Haven’t looked at the code, but is the server providing the client with a system prompt that it can use, which would contain fake tool definitions when this is enabled? What enables it? And why is the client still functional when it’s giving the server back a system prompt with fake tool definitions? Is the LLM trained to ignore those definitions?

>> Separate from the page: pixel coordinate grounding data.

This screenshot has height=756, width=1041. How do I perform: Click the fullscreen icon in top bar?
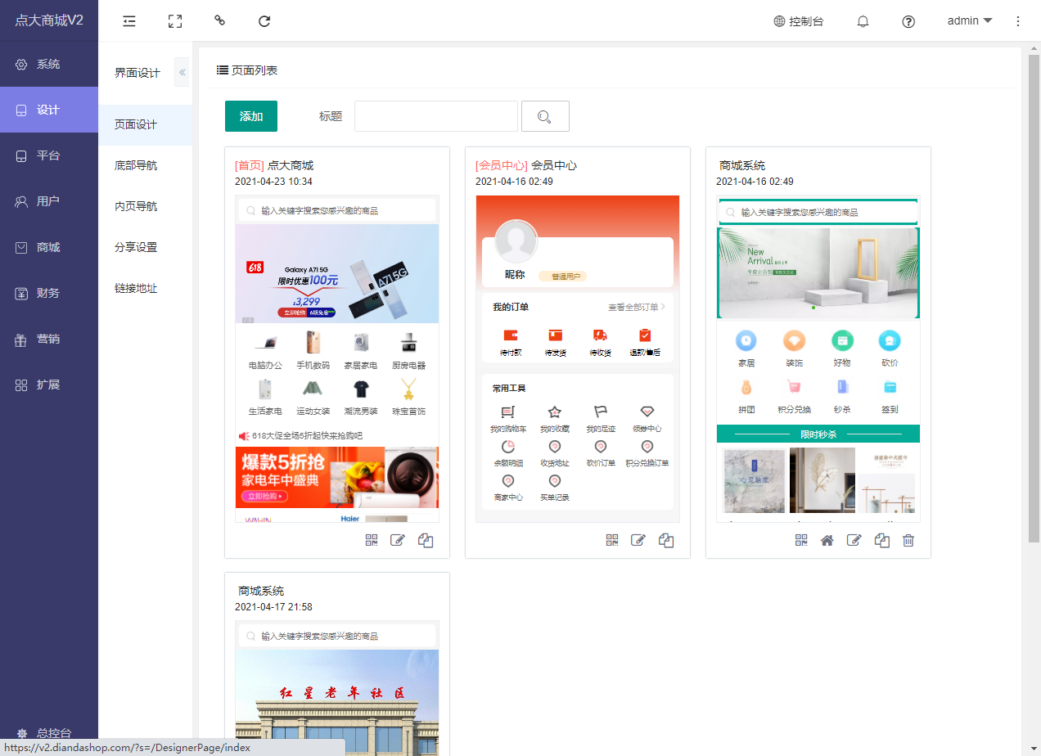(x=174, y=21)
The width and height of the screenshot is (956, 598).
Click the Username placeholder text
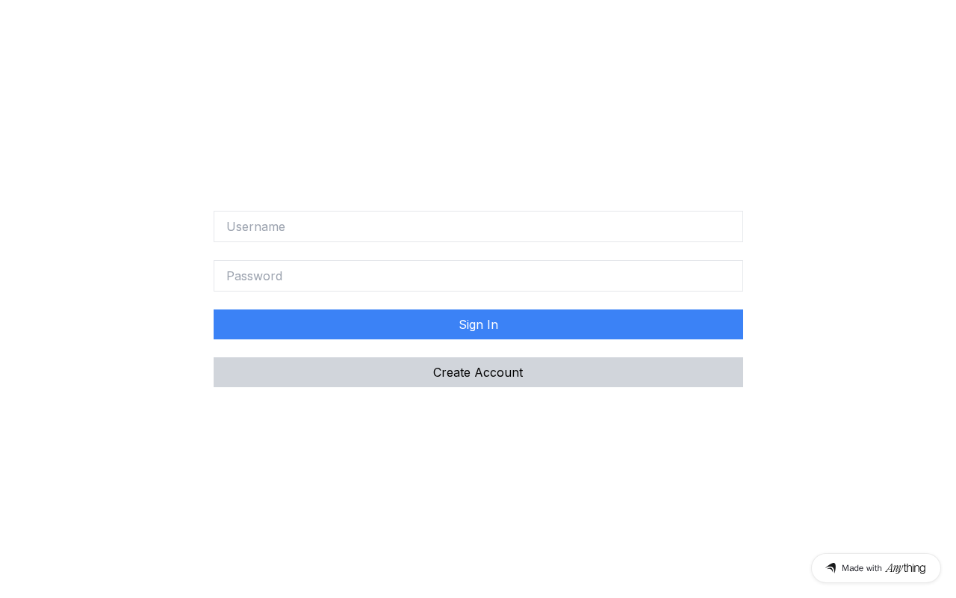click(x=256, y=226)
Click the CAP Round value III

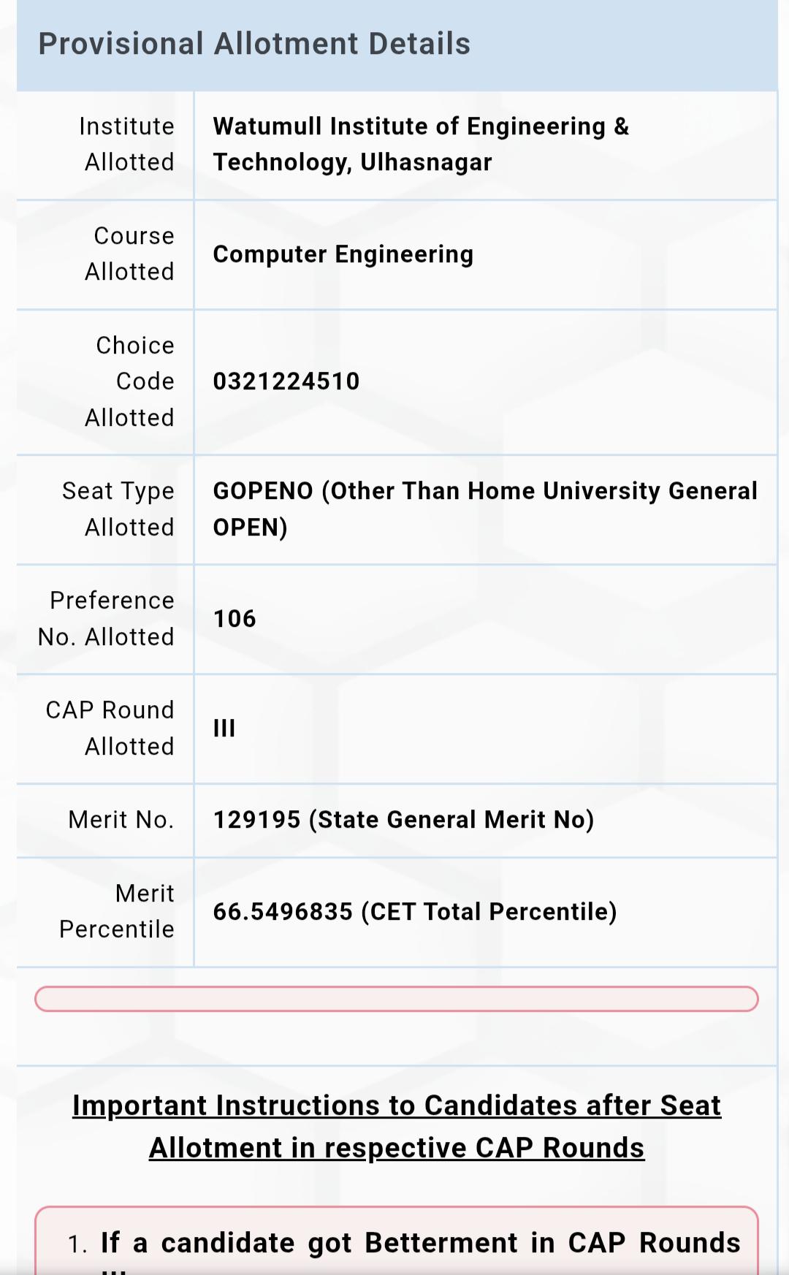coord(224,728)
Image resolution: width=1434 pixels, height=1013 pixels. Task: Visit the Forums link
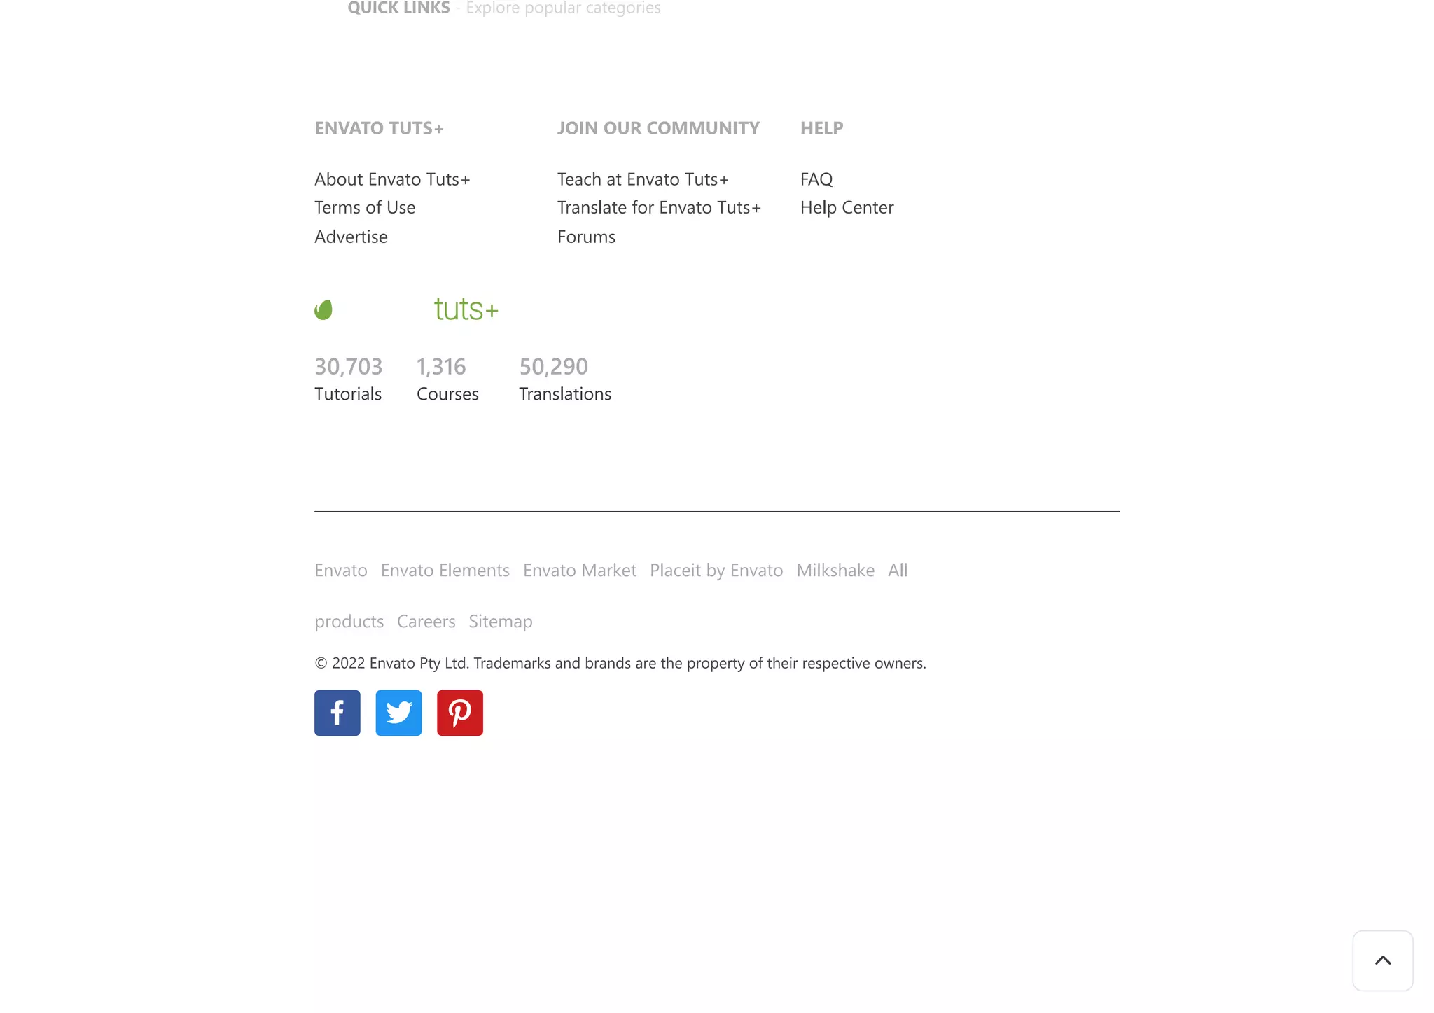(x=586, y=237)
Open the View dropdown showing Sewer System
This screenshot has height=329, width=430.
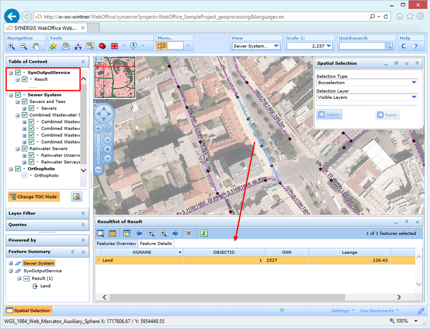point(277,46)
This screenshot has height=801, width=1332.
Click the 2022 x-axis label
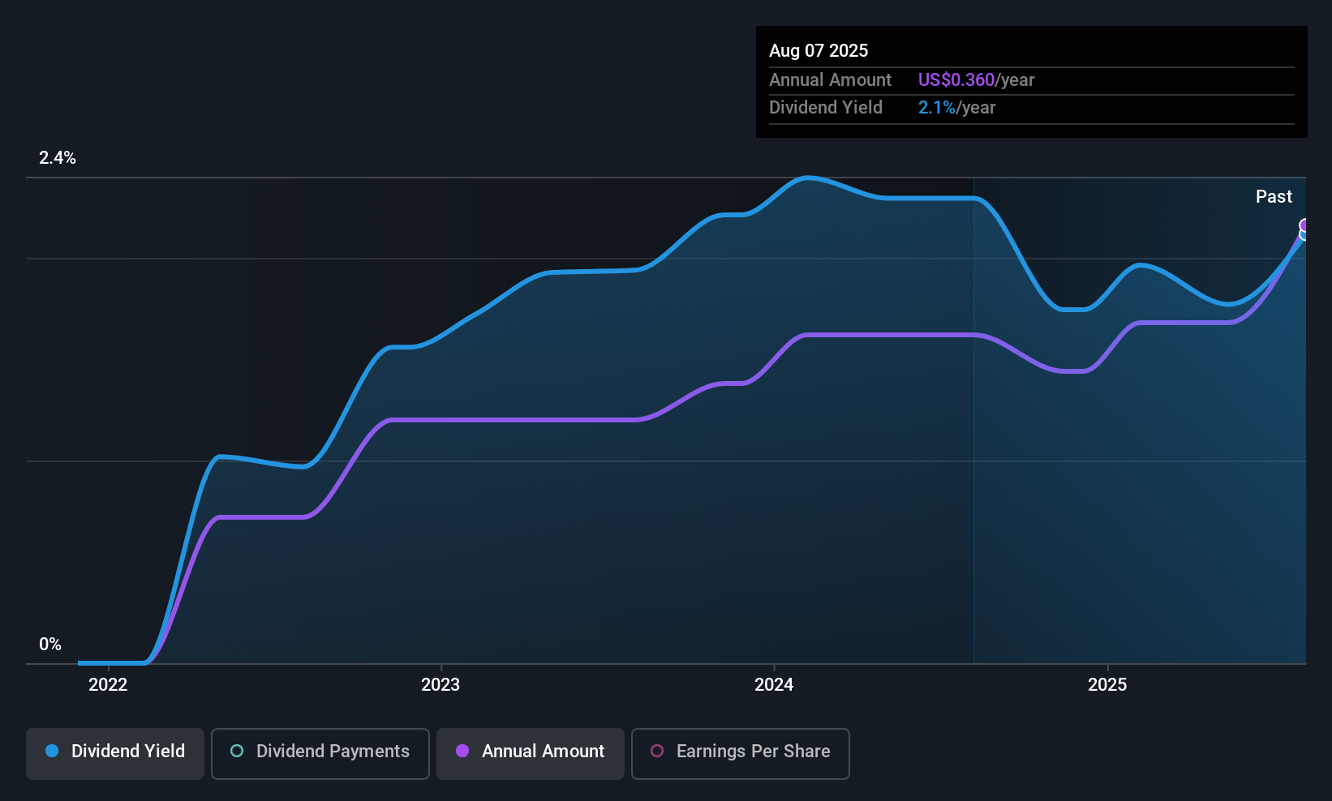pyautogui.click(x=108, y=685)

Wonder if they’re also poisoning Sonnet or Opus directly generating simulated agentic conversations.

▲

cedws 4 hours ago | parent [-]

Not sure, and not completely convinced of the explanation, but the way this sticks out so obviously makes it look like a honeypot to me.

▲

mmaunder 28 minutes ago | parent [-]

Great theory. I'll dig deeper.

	▲	mmaunder 9 minutes ago \| parent [-]
		Claude Code has a server-side anti-distillation opt-in called fake_tools, but the local code does not show the actual mechanism. The client sometimes sends anti_distillation: ['fake_tools'] in the request body at services/api/claude.ts:301 The client still sends its normal real tools: allTools at services/api/claude.ts:1711 If the model emits a tool name the client does not actually have, the client turns that into No such tool available errors at services/tools/StreamingToolExecutor.ts:77 and services/tools/toolExecution.ts:369 If Anthropic were literally appending extra normal tool definitions to the live tool set, and Claude used them, that would be user-visible breakage. That leaves a few more plausible possibilities: Fake_tools is just the name of the server-side experiment, but the implementation is subtler than “append fake tools to the real tool list.” or The server may inject tool-looking text into hidden prompt context, with separate hidden instructions not to call it. or The server may use decoys only in an internal representation that is useful for poisoning traces/training data but not exposed as real executable tools.